Top of MATERIAL PROVIDED

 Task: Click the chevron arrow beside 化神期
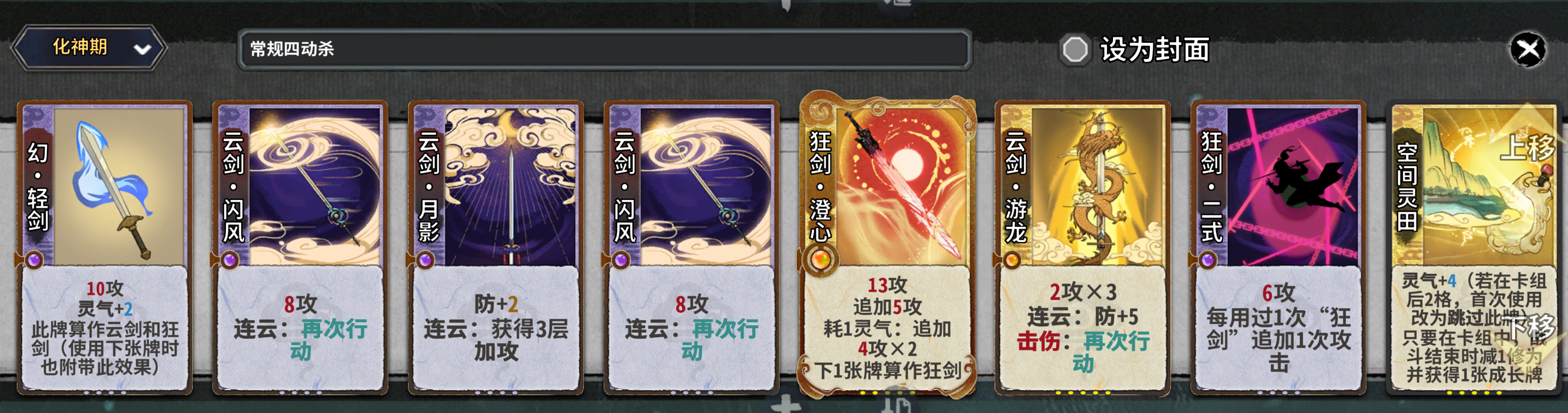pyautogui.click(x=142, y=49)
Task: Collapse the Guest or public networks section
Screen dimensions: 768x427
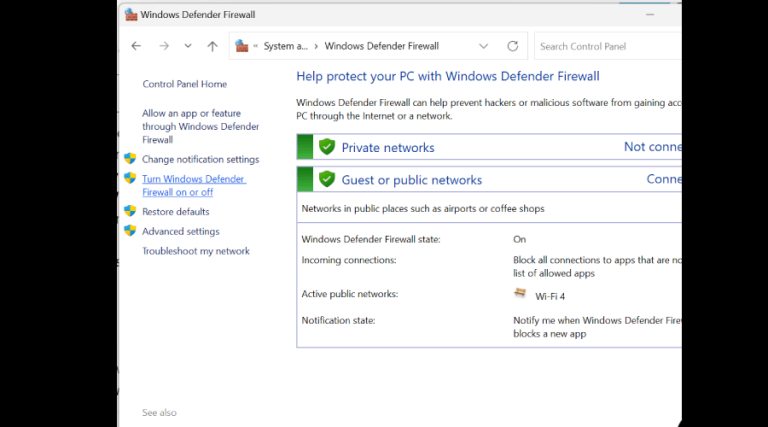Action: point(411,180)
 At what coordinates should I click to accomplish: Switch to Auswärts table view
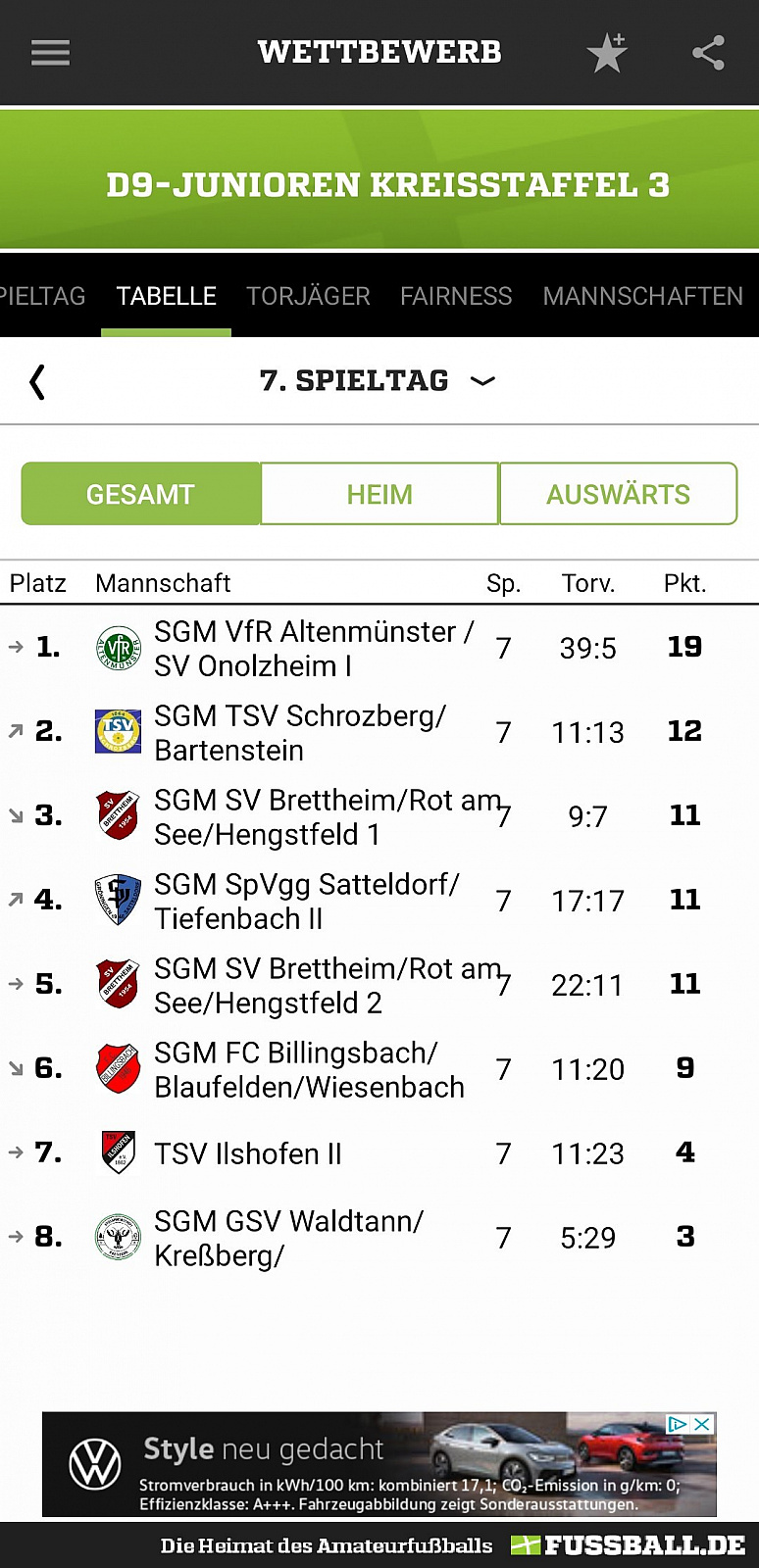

Bottom of MATERIAL PROVIDED
Top of MATERIAL PROVIDED

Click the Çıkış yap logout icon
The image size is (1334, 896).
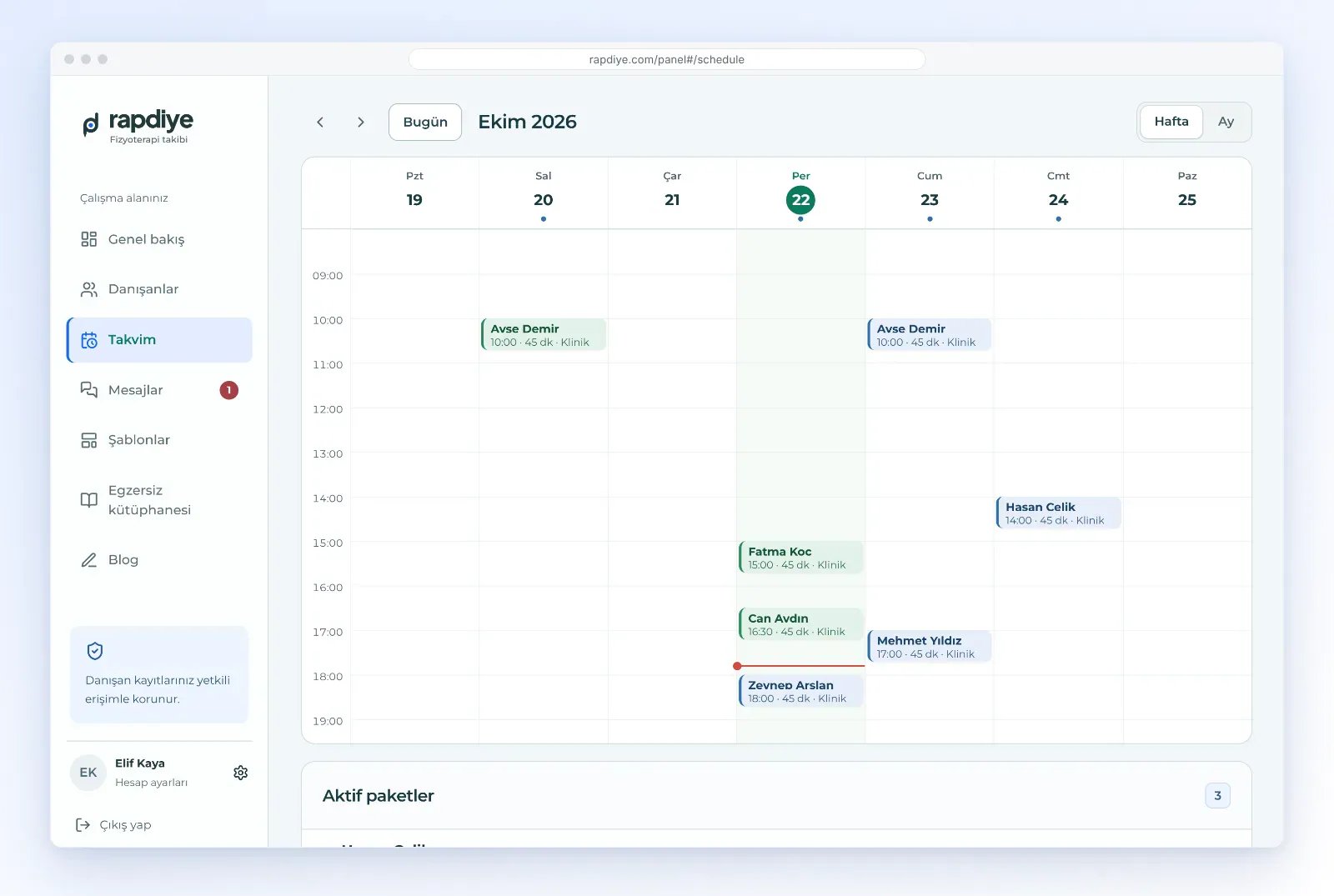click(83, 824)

Bottom of MATERIAL PROVIDED

*PROBLEM TO WORK ON*
Go back to the listing above and reproduce, exactly, the stretch from the line bearing "Task: Click the chevron arrow beside 化神期" through the line bearing "At what coordinates", without its pictures.

*RESPONSE BOX*
 Task: Click the chevron arrow beside 化神期
pyautogui.click(x=142, y=49)
Task: Collapse the Guest or public networks section
Screen dimensions: 768x427
Action: point(411,180)
 At what coordinates should I click to accomplish: Switch to Auswärts table view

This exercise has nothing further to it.